「不承不承」の意味とは?使い方から類語や英語まで例文付きで解説

言葉

今回ご紹介する言葉は、四字熟語の「不承不承(ふしょうぶしょう)」です。

言葉の意味・使い方・類義語・英語訳についてわかりやすく解説します。

☆「不承不承」をざっくり言うと……

読み方不承不承(ふしょうぶしょう)
意味嫌がりながら物事を行うこと
類義語しぶしぶ、いやいや、やむなくなど
英語訳reluctance(気が進まないこと)

「不承不承」の意味をスッキリ理解!

不承不承(ふしょうぶしょう):嫌がりながら物事を行うこと

「不承不承」の意味を詳しく

不承不承は、いやいやながら特定の仕事や動作をすることを表す四字熟語です。「不承不承~する」という形で、副詞的に使われます。

 

不承不承は「不承」という単語を重ね合わせてできた言葉です。

「不承」とは、承らない、承知しないという意味を持つ一方、不満ではあるが承知するという意味にもなります。

不承不承には「不承」の後者の意味だけが残り、重ね合わせることで不満であるという部分が強調されています。

 

一般的には「不承不承」という表記が使われますが、「不承無精」や「不承不精」などと書くこともあります。

「不承不承」の使い方

  1. 彼は不承不承その仕事を引き受けた。
  2. 母親に怒られたので、不承不承宿題を始めた。
  3. 子どもの面倒を見るのは好きではないが、他にやるべきこともなかったので不承不承遊びの誘いに乗った。

①は、結果だけ見ると「彼」が仕事を引き受けたという事実を述べていることになりますが、「不承不承」という言葉が付くことによって、彼が決して進んでその仕事を始めたというわけではないということがわかります。

②や③も同様に、やりたくない宿題や遊びをせざるをえないという気持ちが伝わってきます。「しょうがないなあ」と文句を垂れながら行動を始める人の姿が想像されます。

 

①では特に動機については言及されていませんが、②や③では、「母親に怒られたので」や「他にやるべきこともなかったので」などという理由が付いています。

「やりたくはないがやらなくてはいけない」という状況下にあることで、「不承不承ながらなにかをする」という行動が生まれるのです。

「不承不承」の類義語

不承不承には以下のような類義語があります。

  • しぶしぶ
  • いやいや
  • やむなく
  • 心ならずも

不承不承は消極的なニュアンスを含んだ言葉です。
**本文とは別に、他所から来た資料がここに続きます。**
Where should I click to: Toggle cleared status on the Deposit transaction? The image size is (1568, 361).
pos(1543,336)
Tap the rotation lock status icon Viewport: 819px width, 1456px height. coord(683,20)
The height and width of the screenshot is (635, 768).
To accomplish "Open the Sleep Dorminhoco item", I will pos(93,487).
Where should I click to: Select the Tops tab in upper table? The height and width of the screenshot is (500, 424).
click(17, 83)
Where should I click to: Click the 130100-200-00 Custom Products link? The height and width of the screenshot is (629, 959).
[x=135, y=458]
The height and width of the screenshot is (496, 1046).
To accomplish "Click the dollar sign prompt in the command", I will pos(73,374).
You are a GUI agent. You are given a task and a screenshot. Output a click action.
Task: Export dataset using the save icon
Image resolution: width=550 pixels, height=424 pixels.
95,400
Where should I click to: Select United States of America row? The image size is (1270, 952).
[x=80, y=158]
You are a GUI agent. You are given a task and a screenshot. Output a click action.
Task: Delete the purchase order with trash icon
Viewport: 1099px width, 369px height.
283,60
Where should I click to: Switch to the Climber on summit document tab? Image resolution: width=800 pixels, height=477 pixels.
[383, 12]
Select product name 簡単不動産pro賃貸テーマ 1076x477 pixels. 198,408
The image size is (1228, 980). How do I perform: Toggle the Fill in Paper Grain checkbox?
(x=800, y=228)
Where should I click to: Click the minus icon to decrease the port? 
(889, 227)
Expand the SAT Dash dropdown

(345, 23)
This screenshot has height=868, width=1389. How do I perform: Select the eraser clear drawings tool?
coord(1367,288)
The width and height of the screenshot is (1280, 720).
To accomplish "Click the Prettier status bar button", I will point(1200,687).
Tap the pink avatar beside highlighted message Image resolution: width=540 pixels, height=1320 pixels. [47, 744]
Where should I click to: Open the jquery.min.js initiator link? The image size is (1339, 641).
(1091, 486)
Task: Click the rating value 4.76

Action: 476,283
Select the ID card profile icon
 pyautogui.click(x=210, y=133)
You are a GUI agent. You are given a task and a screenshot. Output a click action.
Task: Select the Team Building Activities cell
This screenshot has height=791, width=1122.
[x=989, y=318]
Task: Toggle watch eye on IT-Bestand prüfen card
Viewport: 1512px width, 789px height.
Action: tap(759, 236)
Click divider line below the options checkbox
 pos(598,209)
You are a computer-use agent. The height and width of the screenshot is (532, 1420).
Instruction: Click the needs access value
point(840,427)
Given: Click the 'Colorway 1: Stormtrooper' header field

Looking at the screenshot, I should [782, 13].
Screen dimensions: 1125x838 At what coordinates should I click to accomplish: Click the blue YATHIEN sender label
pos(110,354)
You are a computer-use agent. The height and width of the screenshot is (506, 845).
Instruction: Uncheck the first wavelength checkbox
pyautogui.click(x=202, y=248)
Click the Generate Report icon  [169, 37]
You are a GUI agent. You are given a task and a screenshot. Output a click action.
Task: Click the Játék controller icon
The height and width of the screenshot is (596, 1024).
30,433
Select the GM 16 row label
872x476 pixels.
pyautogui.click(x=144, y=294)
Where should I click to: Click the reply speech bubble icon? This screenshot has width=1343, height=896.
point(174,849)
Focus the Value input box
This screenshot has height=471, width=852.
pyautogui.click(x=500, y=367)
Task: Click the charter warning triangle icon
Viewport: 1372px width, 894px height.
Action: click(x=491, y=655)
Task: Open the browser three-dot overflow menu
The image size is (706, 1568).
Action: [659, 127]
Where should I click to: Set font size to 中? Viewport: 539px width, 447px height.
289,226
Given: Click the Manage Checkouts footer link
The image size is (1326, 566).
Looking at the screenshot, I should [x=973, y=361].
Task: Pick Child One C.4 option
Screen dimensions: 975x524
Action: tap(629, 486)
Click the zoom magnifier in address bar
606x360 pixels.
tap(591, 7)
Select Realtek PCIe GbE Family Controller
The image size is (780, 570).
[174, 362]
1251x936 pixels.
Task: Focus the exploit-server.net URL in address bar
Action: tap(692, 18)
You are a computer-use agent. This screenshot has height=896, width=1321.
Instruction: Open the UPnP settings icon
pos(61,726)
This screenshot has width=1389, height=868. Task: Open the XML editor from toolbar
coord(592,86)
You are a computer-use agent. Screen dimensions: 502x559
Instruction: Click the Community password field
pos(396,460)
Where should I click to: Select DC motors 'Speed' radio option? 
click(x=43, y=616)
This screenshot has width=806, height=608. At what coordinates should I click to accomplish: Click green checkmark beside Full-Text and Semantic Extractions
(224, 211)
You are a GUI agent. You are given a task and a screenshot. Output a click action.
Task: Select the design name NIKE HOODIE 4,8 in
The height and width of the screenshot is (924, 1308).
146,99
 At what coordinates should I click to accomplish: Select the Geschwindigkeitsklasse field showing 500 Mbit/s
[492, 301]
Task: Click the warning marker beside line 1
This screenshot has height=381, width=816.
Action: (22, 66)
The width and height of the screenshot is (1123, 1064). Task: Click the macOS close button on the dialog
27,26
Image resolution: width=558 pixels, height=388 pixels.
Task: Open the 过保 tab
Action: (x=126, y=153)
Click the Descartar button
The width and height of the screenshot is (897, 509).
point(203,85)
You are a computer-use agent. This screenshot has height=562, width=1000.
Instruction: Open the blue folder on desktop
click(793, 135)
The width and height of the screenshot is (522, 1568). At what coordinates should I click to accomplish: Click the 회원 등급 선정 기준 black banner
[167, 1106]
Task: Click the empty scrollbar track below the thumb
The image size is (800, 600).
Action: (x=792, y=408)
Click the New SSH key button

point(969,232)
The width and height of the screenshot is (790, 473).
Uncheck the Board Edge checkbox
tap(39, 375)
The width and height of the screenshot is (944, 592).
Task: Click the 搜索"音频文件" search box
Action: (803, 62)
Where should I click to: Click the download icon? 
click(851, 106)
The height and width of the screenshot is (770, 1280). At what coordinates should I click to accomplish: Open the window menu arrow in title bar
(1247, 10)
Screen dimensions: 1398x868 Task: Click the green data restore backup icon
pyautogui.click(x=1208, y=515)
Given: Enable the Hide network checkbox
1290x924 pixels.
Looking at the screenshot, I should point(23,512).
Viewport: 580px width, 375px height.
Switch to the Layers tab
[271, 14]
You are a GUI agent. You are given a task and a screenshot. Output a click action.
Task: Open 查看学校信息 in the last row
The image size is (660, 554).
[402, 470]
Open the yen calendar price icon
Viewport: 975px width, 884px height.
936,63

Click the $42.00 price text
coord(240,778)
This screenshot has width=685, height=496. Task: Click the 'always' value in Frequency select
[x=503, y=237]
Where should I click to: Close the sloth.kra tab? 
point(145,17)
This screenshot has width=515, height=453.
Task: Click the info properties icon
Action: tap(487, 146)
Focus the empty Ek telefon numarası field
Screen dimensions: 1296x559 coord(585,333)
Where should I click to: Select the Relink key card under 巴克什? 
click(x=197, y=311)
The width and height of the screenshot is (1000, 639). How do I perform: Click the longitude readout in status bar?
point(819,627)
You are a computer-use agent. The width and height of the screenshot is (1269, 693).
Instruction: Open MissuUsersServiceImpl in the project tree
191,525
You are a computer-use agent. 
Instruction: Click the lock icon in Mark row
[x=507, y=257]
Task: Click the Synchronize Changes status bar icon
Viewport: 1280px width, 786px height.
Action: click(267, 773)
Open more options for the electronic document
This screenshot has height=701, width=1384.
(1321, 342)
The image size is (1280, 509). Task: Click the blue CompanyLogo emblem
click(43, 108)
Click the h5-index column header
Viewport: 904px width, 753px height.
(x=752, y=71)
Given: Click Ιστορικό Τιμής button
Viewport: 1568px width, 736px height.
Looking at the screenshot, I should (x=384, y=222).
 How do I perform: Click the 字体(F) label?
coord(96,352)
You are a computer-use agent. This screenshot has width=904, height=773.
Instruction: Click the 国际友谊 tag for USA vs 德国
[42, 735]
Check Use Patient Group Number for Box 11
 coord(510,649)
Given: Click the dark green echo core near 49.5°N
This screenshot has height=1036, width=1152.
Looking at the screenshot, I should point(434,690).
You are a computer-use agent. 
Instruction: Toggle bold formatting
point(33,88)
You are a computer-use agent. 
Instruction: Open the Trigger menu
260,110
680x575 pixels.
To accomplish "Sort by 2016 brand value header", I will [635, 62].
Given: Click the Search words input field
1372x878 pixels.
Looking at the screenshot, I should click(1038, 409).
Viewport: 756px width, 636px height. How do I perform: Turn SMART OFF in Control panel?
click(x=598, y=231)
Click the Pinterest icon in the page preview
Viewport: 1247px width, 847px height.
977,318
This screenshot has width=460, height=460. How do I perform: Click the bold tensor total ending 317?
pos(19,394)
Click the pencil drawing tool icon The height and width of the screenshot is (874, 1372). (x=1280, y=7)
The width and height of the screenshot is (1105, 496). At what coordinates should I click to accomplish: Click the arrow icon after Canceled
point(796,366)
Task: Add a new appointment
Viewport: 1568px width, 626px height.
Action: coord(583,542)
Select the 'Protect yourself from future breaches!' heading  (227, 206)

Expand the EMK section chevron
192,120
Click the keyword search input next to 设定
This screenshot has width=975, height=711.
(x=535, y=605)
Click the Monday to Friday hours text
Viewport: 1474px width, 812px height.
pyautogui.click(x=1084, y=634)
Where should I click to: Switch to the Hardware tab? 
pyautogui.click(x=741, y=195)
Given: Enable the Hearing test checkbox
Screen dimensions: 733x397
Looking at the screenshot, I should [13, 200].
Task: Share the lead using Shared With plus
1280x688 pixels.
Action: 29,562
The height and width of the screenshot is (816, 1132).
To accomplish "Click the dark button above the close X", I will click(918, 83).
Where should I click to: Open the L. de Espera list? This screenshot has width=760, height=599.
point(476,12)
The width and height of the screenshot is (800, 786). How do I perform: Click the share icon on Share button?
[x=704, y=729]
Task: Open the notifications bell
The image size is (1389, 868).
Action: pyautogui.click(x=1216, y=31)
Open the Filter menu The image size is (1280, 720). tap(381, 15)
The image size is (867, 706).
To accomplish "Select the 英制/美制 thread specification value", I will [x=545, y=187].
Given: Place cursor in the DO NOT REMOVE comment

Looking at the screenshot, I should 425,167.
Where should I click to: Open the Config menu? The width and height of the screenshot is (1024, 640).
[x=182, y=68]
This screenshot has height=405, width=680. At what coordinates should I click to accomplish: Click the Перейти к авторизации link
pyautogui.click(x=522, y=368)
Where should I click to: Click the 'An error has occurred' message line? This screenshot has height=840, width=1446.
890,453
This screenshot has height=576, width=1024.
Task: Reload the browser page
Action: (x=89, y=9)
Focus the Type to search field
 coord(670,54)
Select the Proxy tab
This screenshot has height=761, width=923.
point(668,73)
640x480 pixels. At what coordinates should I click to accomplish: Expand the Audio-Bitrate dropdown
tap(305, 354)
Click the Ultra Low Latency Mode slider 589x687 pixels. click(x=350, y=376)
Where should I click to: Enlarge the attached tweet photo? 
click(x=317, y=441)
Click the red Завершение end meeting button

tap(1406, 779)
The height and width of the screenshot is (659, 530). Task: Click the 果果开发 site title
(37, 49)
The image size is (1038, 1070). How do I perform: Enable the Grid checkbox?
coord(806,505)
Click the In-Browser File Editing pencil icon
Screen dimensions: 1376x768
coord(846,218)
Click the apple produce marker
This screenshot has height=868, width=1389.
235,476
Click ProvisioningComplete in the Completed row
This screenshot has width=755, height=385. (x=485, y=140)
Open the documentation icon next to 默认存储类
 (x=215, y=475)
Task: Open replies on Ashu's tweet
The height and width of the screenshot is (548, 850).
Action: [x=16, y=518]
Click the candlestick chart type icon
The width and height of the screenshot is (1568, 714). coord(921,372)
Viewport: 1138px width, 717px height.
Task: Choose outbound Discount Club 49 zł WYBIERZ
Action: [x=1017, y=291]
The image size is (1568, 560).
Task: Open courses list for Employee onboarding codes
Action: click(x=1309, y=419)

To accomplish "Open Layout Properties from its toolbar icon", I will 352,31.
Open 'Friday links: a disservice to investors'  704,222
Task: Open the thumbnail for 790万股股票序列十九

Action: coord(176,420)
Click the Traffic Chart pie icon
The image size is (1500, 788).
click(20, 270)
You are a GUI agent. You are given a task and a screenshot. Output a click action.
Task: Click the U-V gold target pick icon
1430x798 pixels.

気が進まない様子を表す言葉は上記のようにたくさんあるため、似たようなシチュエーションで表現に事欠くことはないでしょう。

「不承不承」の英語訳

不承不承を英語に訳すと、次のような表現になります。

  • reluctance
    (気が進まないこと)
  • unwillingly
    (いやいやながら)
  • grudgingly
    (しぶしぶ)

reluctance” は名詞として不承不承という意味を表し、ビジネスや経済の用語として使われることもあります。

“unwillingly”や”grudgingly”はどちらも副詞で、「不承不承〜する」という表現を使いたい場合はこちらの方が使いやすいでしょう。

 

“unwillingly”には”willingly”という対義語があり、「進んで物事をする」という意味になります。日本語であると1語では言い表せない概念になりますが、不承不承とは真逆の様子を表現したいときにはこの言葉を使うとよいでしょう。

反対に、英語から日本語に訳すときには、「他人のいいなりになる」という意味の「唯々諾々(いいだくだく)」という言葉が使われることもあります。これは不承不承の対義語としてはニュアンスが異なるため注意が必要です。

まとめ

以上、この記事では「不承不承」について解説しました。

読み方不承不承(ふしょうぶしょう)
意味嫌がりながら物事を行うこと
類義語しぶしぶ、いやいや、やむなくなど
英語訳reluctance(気が進まないこと)

誰しも乗り気になれない作業や仕事があり、不承不承なにかをした経験があるものです。不承不承という言葉に皆さんも親近感が湧くことでしょう。会話で使う場面はほとんどありませんが、覚えておいて損のない言葉です。